Task description:
Convert the lines below into a Markdown table with two columns, Row for the line number and Text for the line, skipping any blank lines. Omit the pictures.

Rows from a dataset:
————————
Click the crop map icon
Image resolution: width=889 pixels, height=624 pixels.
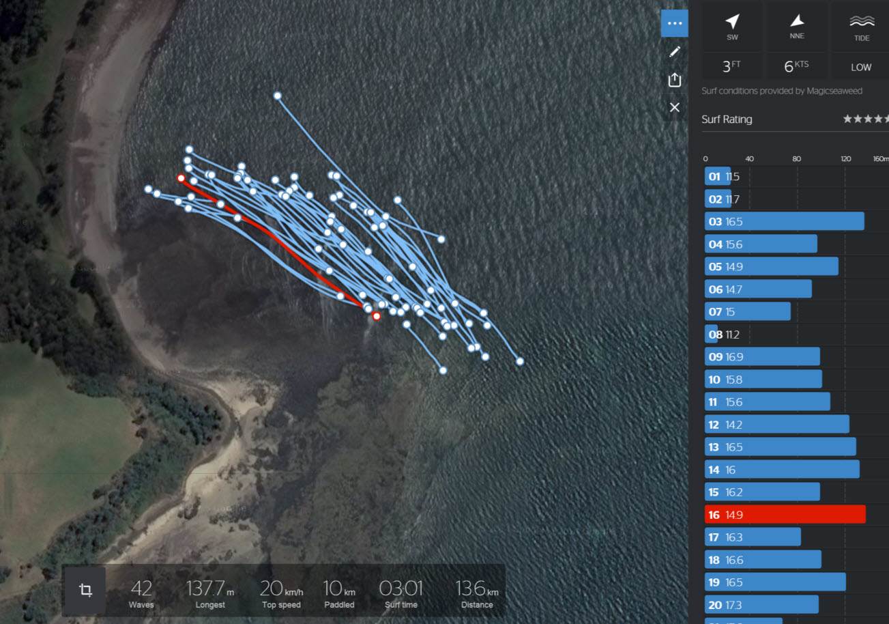coord(85,591)
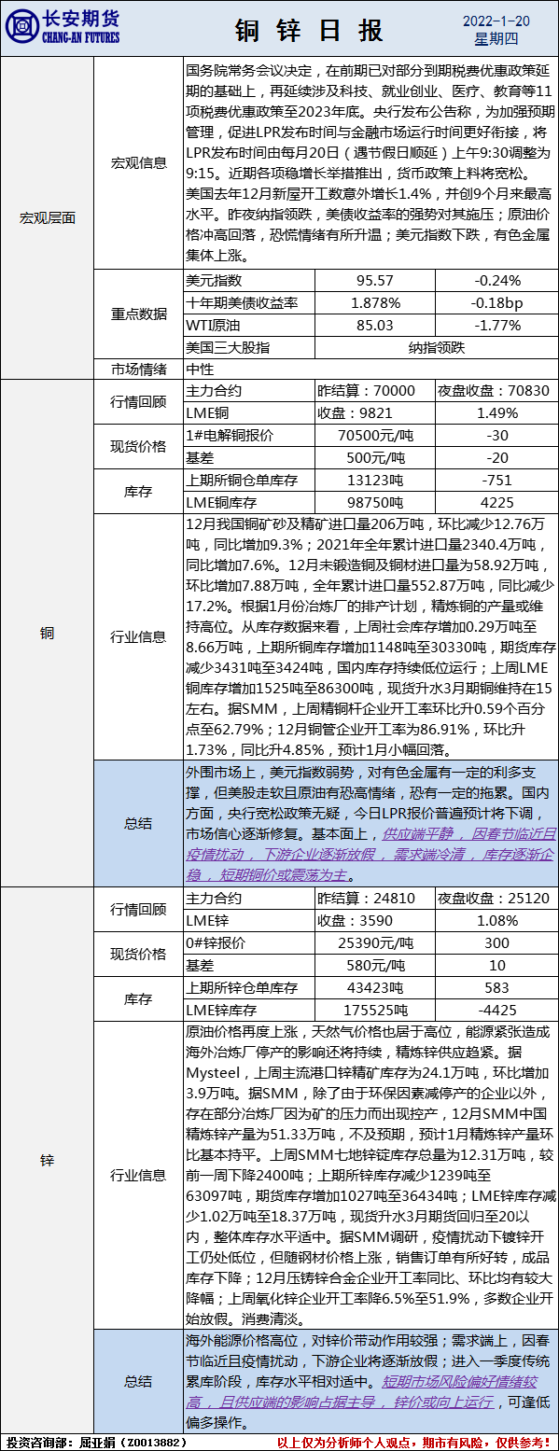Select the zinc 昨结算：24810 cell
The width and height of the screenshot is (559, 1451).
pos(374,899)
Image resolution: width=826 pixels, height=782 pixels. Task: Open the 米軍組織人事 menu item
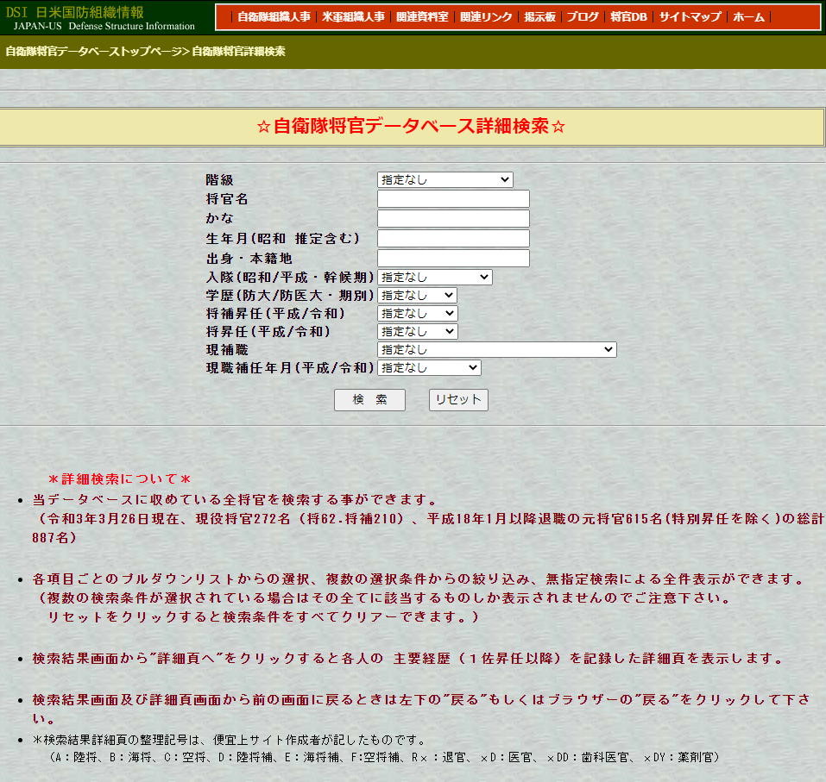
————————
Solved exercise:
| Row | Text |
|---|---|
| 1 | Click the crop map icon |
| 2 | Image resolution: width=889 pixels, height=624 pixels. |
| 3 | coord(85,591) |
| 4 | Select the zinc 昨结算：24810 cell |
| 5 | The width and height of the screenshot is (559, 1451). |
| 6 | pos(374,899) |
| 7 | Image resolution: width=826 pixels, height=782 pixels. Task: Open the 米軍組織人事 menu item |